How severe does this issue affect your experience of using Ray?

  • None: Just asking a question out of curiosity
  • Low: It annoys or frustrates me for a moment.
  • Medium: It contributes to significant difficulty to complete my task, but I can work around it.
  • High: It blocks me to complete my task.

High. I’m unable to proceed with my task.

We are trying to build a training framework over Ray’s DataParallelTrainer. For that we need a way to pass an object to training_loop_per_worker. From documentations, it appears we can only pass a train_loop_config[ray/data_parallel_trainer.py at 44ef068bd1edbe3e54818c22ccd12a7dd50937f1 · ray-project/ray · GitHub] to each train function.
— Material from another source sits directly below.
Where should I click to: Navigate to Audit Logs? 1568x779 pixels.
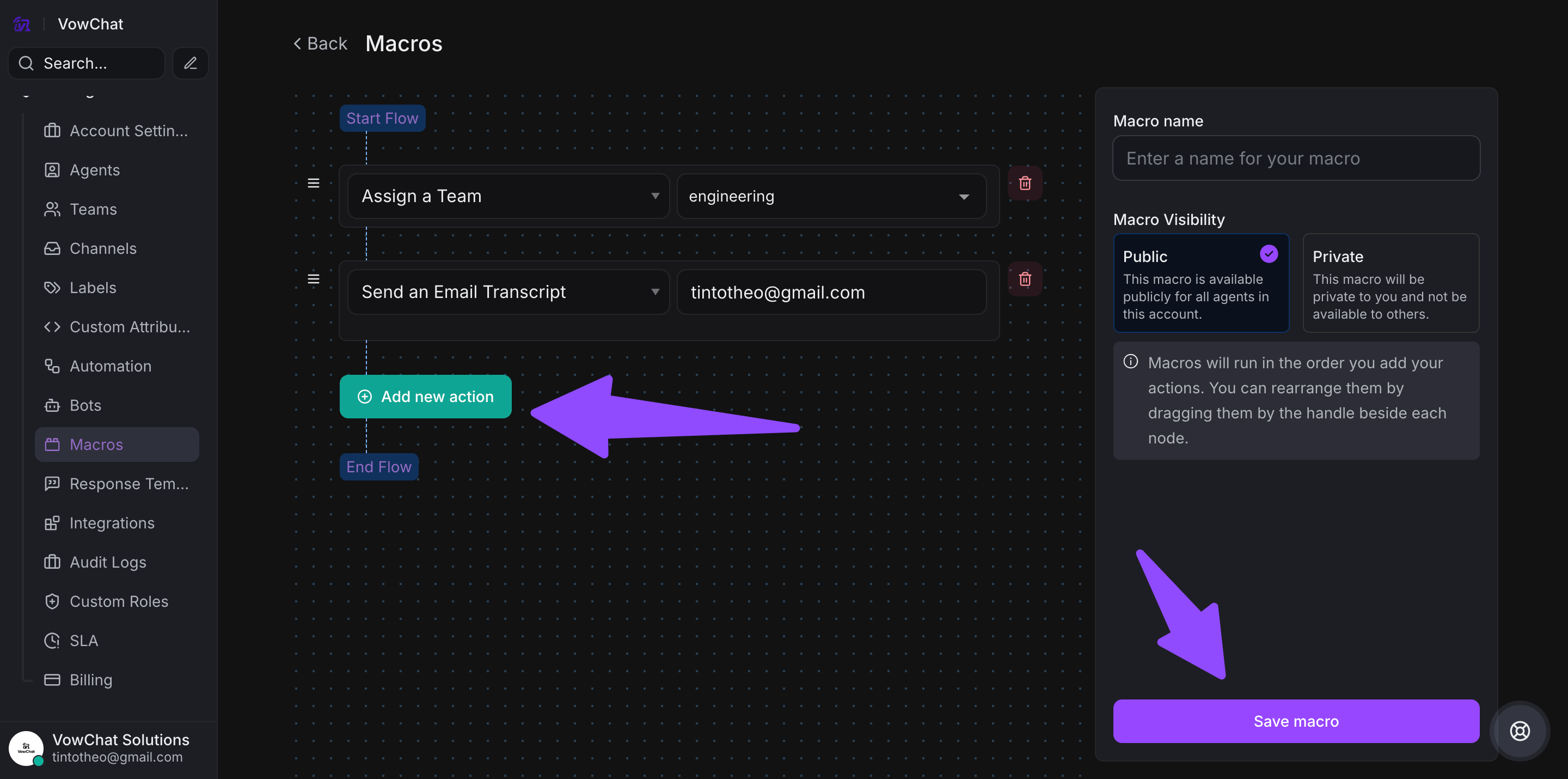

So, is there a way to pass an object to training_loop_per_worker?

train_loop_config can be a dictionary.
you can save your object under a special key and retrieve it from your training_loop_per_worker?

@pratkpranav Following on @gjoliver advice, you could do something like this in the DataParallelTrainer

import ray
from ray.air import session

def train_loop_for_worker(config):
    dataset_shard_for_this_worker = session.get_dataset_shard("train")
    my_object = config.get("key")

    assert len(dataset_shard_for_this_worker) == 1

train_dataset = ray.data.from_items([1, 2, 3])
assert len(train_dataset) == 3

trainer = DataParallelTrainer(
     train_loop_per_worker=train_loop_per_worker,
     train_loop_config = {"key": <value>}
    ray.air.config.ScalingConfig(num_workers=3),
    datasets={"train": train_dataset},
)
result = trainer.fit()

Thanks for the reply @Jules_Damji @gjoliver. I am looking into this.